Berdasarkan artikel tentang kemacetan di Tol Cipularang di bawah, jelaskan apa penyebab kemacetan parah di jalan tol itu.

● **Sumber**
━━━━

Notification

×

Kategori Berita

Cari Berita

Iklan

Iklan

Indeks Berita

‎Macet Karena Libur Tak Masalah, Tapi Kalau Karena Demo Buruh?

Jumat, 27 Juni 2025 | 18:48 WIB | 0 Last Updated 2025-06-27T11:54:29Z
Ilustrasi perbedaan respon ketika macet karena demo buruh dan libur panjang
KabarKiri - Libur panjang Tahun Baru Islam 2025 membawa dampak besar di jalanan, kemacetan parah mengular di Tol Cipularang sepanjang 12 hingga 25 kilometer. 
‎Ribuan kendaraan terjebak dari pagi hingga siang. Keluhan pun bermunculan di media sosial. Tapi, menariknya: tak ada caci maki yang ramai dilontarkan. 
‎Tidak ada kemarahan kolektif sebagaimana yang terjadi saat demo buruh menyebabkan kemacetan serupa.

━━━━

(Baris dataset)
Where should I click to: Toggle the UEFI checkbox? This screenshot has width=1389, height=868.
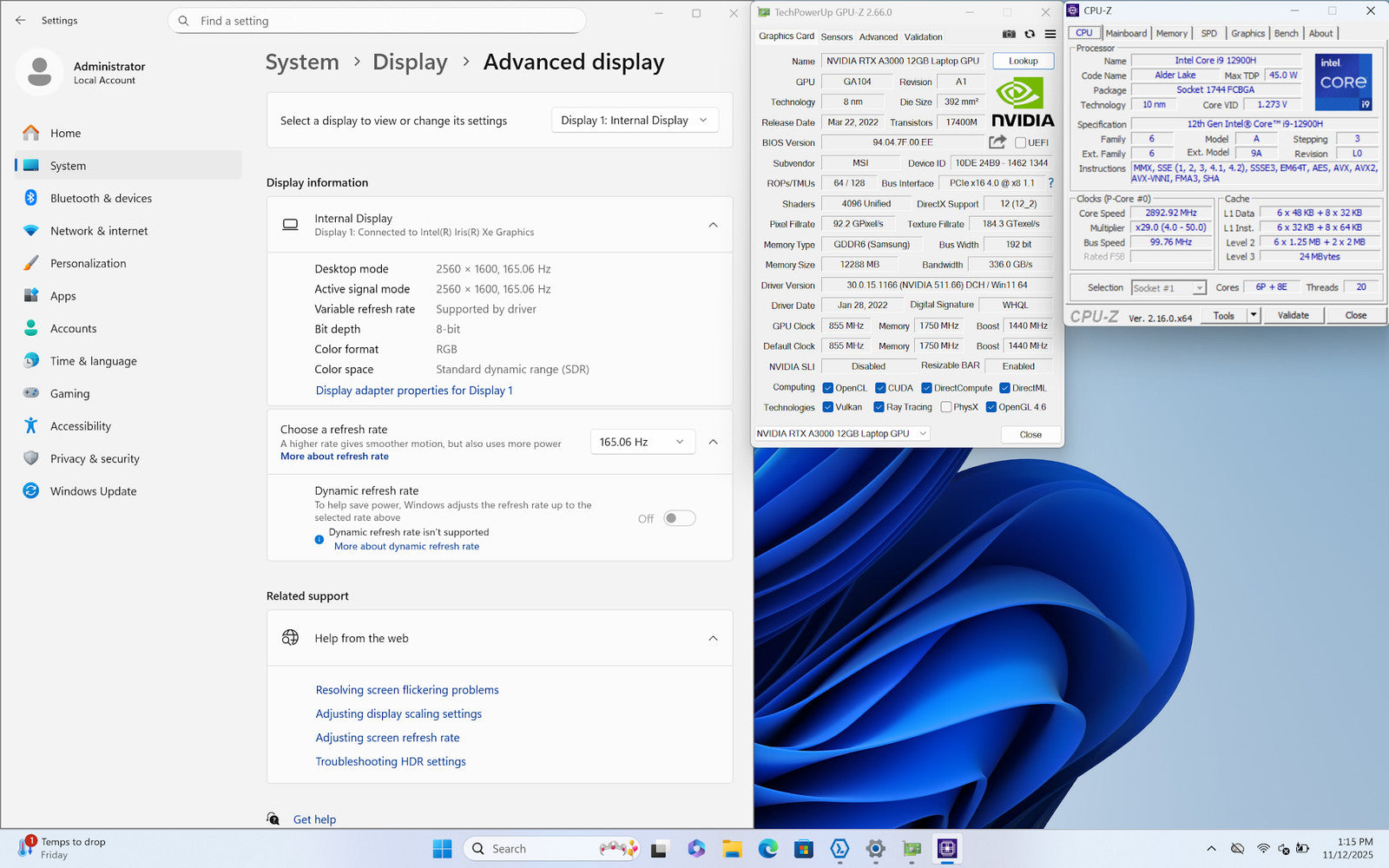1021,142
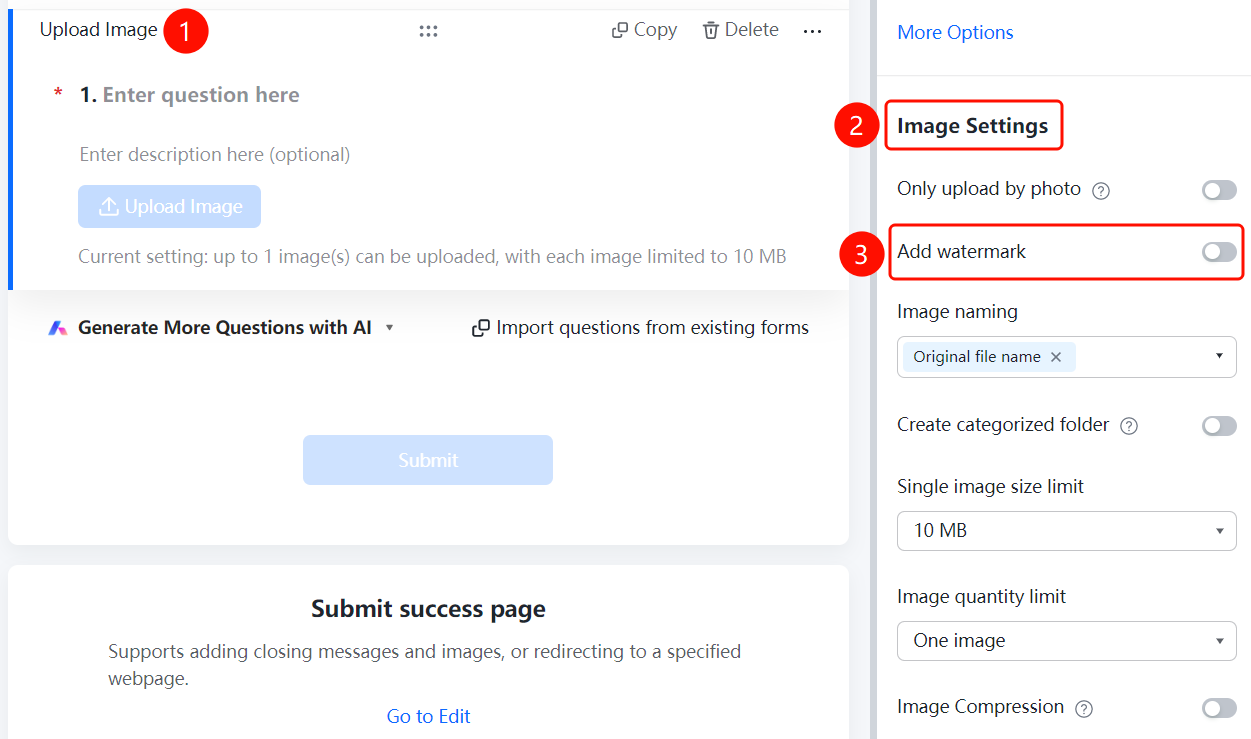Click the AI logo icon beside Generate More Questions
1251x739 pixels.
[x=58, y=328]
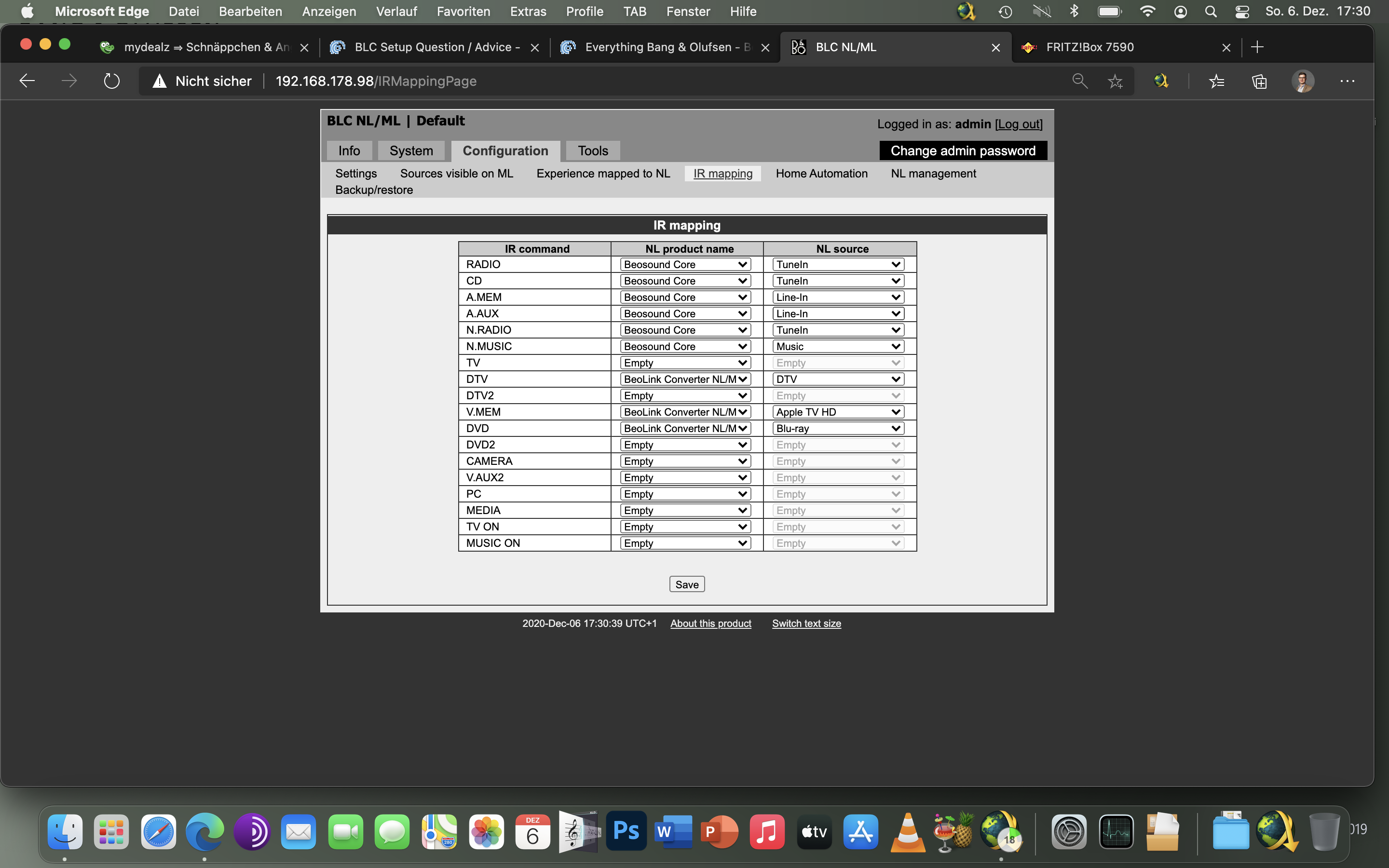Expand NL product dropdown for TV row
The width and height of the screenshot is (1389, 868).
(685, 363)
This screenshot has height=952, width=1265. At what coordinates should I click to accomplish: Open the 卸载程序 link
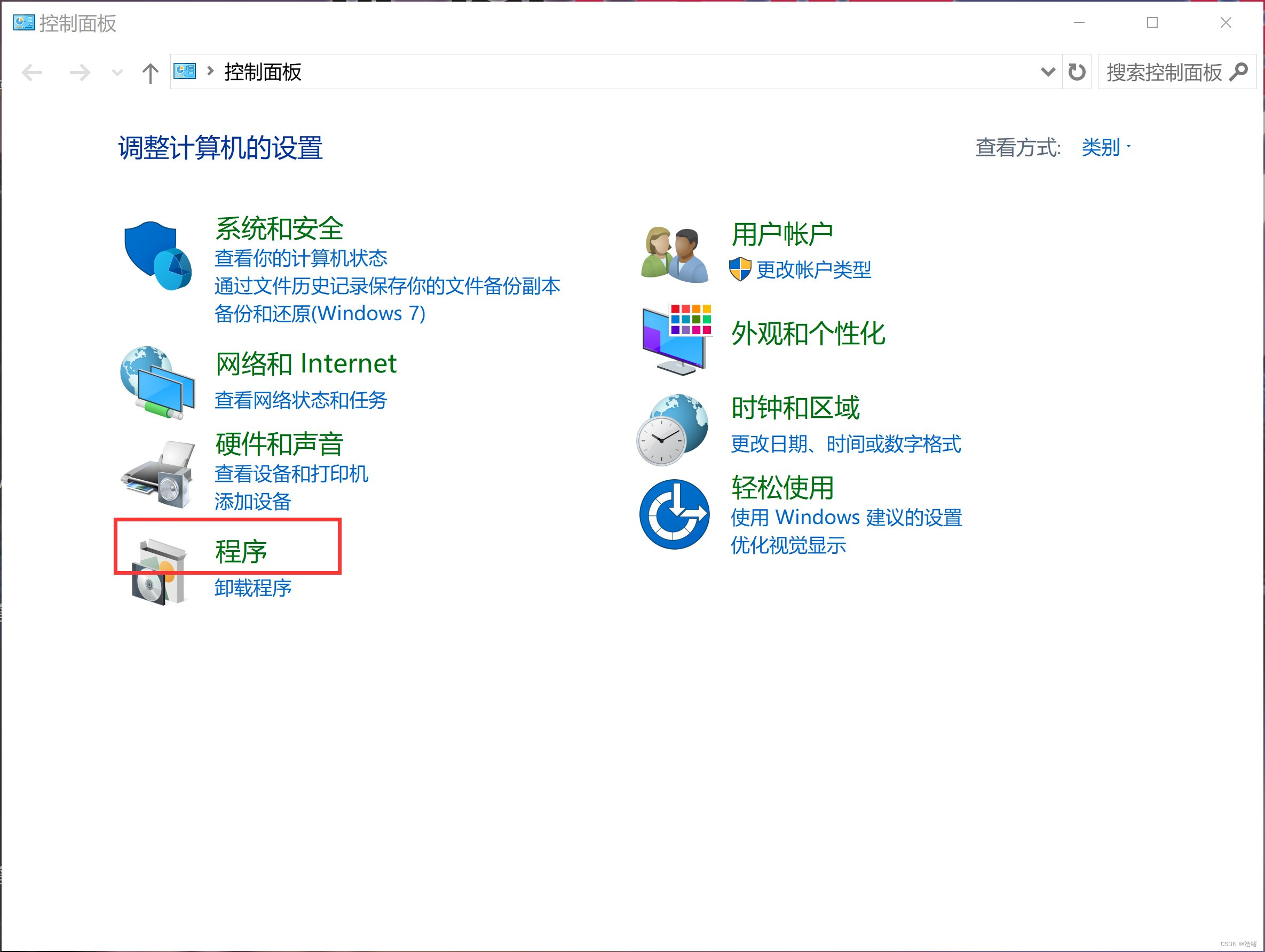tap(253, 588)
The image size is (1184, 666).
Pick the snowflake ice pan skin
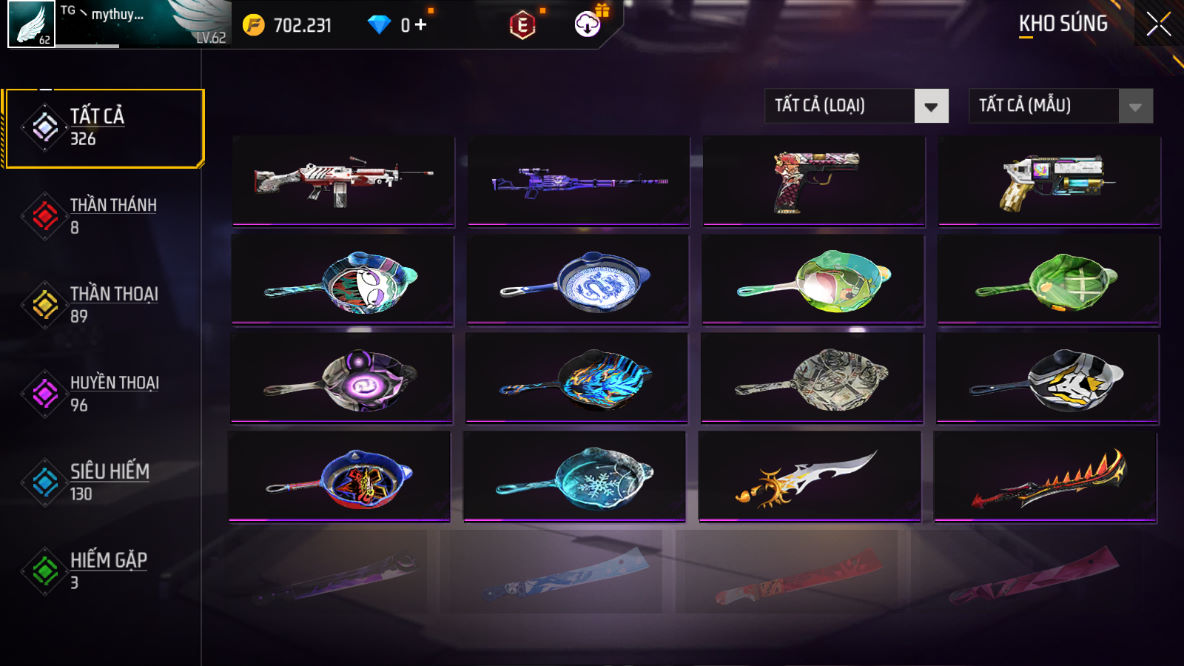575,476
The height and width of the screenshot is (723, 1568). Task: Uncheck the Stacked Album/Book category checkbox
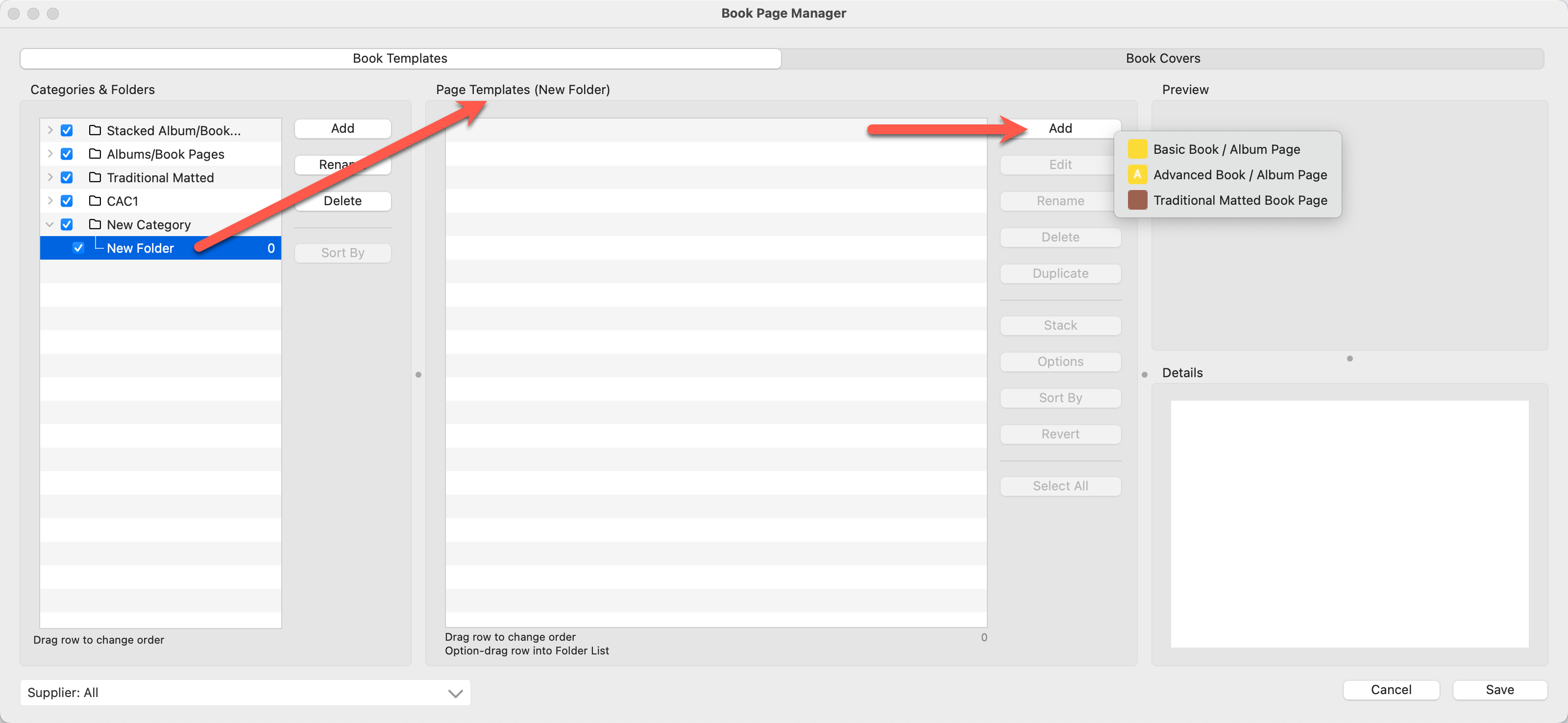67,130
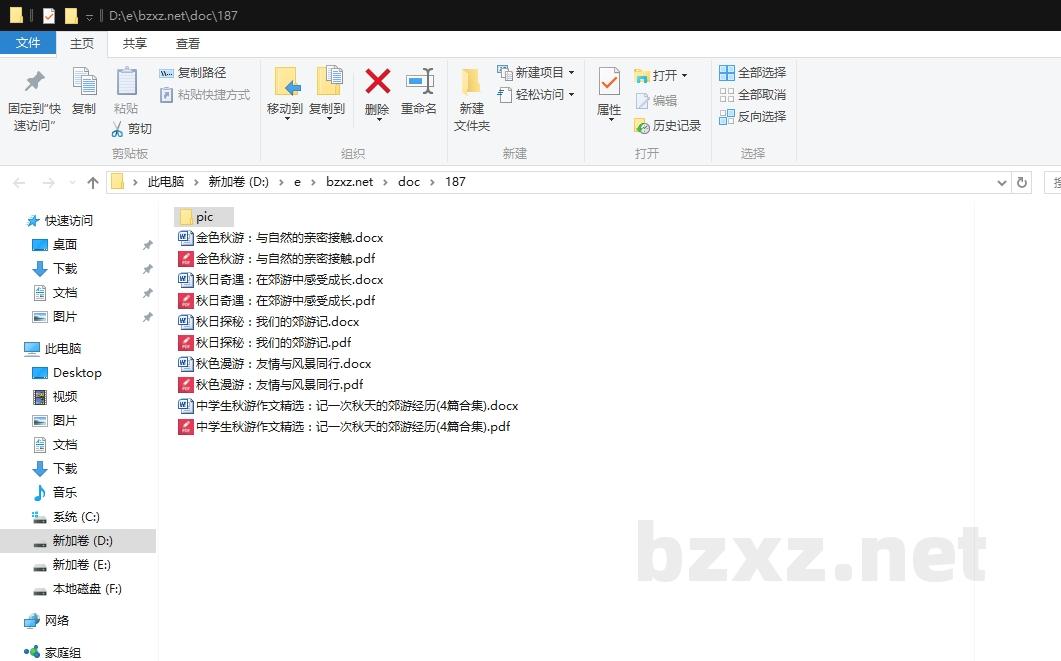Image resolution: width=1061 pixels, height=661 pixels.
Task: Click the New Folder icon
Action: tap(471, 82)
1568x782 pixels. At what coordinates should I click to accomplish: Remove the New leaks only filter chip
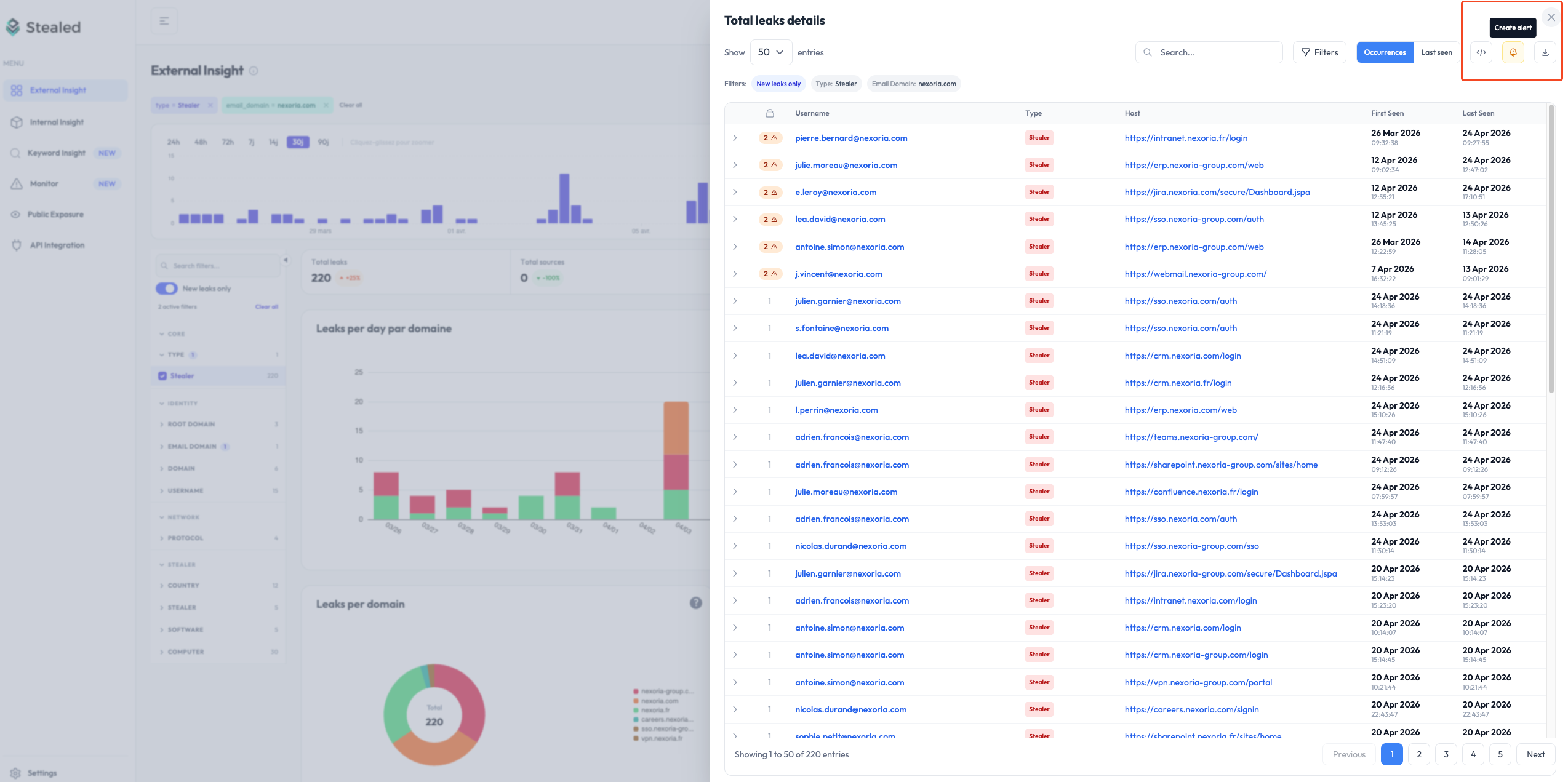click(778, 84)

━━━━

● **Jawaban Latihan**
Kemacetan parah sepanjang 12 hingga 25 kilometer di Tol Cipularang terjadi karena libur panjang Tahun Baru Islam 2025, yang membawa dampak besar di jalanan. Akibatnya, ribuan kendaraan terjebak dari pagi hingga siang.